At the Ukrainian border, “I saw women with young children fleeing for their lives. I saw disabled children in wheelchairs. I saw children with autism. I saw the love of that mother for their child … I saw the elderly, frail and old coming over scared in shock. I saw the tears of these relatives who I can only imagine were thinking of their husband or their elderly brother or child stay behind and possibly never see them again,” Ruiz told reporters.

“All of us, every American, are seeing, whether you’re a CNN news viewer or MSNBC or Fox News, you’re seeing the horrors of bloody children on the sidewalk who had their suitcases with them, who were fleeing the country searching for peace and escaping. These are the consequences of war.”

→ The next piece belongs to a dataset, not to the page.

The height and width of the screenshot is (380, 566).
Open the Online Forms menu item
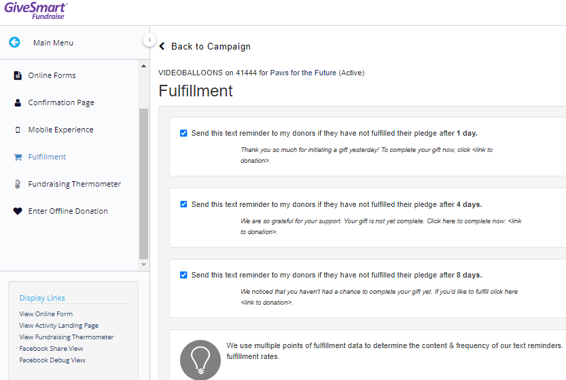point(52,75)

Ruiz, who has been commended for helping victims of the 2010 Haiti earthquake, said he and his family were willing to pay more.

“We have to ask ourselves: What is it we stand for as a democracy, to protect other democracies and protect us from autocracies? What is the price that we as individuals will want to contribute in solidarity with the Ukrainian people? I, for one, I’m going to pay that price. … If it means paying a few extra cents of the gas, then we’re willing to pay that.”